SYDNEY (Reuters) – Tonga should determine its future, not China or any other country, U.S. Deputy Secretary of State Wendy Sherman said during a multi-leg trip to Pacific nations amid growing geopolitical tension.
At a televised event with university students in the Tonga capital Nuku’alofa on Saturday, Sherman noted the countries had fought alongside each other since World War Two, some three decades before establishing formal relations.
She said while the countries shared values of religious freedom and concern for human rights, the U.S. also considered Tonga strategically important.
“Why did the Japanese attack here? Because you were a strategic island that was key to who would rule the Pacific Ocean, who would own this area,” she said, invoking the Pacific battle during World War Two.
“It is strategic today as well because, as you know, the People’s Republic of China wants to be here, they want to invest here,” Sherman added.
“What they can’t do … is decide your future for you.

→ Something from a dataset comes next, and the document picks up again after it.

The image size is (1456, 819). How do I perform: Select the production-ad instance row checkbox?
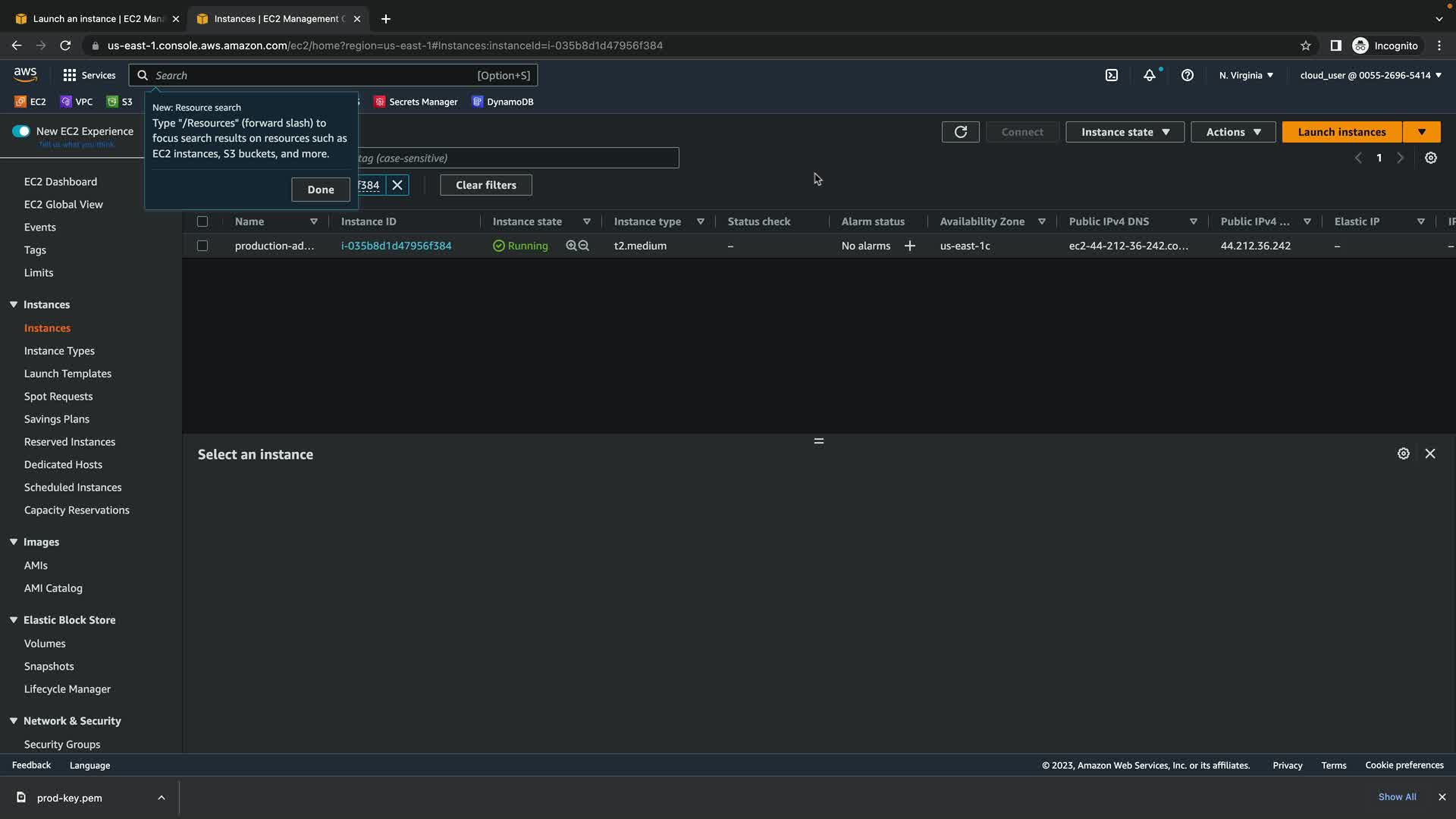point(202,246)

We want to work with you, we want to partner with you, and we want to make sure you get to choose your own future and that neither we nor anybody else decides it for you.”

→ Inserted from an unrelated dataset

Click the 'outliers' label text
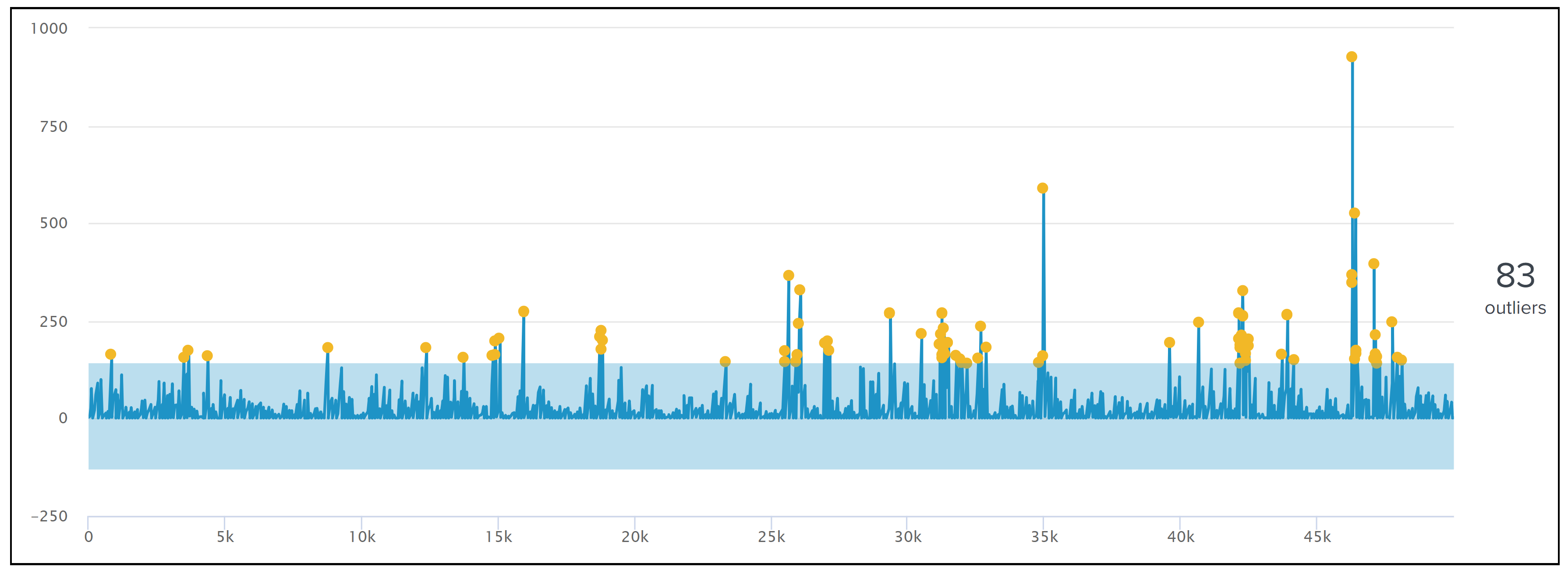The width and height of the screenshot is (1568, 574). click(1515, 308)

Top U.S. officials have visited the South Pacific this year as geostrategic competition in the region heightens. Chinese Foreign Minister Wang Yi visited Samoa and Tonga in May, followed by Australian Foreign Minister Penny Wong in early June.
A day earlier, Sherman met Tonga Prime Minister and Minister of Defense Siaosi Sovaleni, as well as King Tupou VI, marking 50 years of bilateral relations and to discuss establishing a U.S. embassy.
Sherman’s tour is scheduled to include World War Two commemorations in the Solomon Islands and visits to both Australia and New Zealand.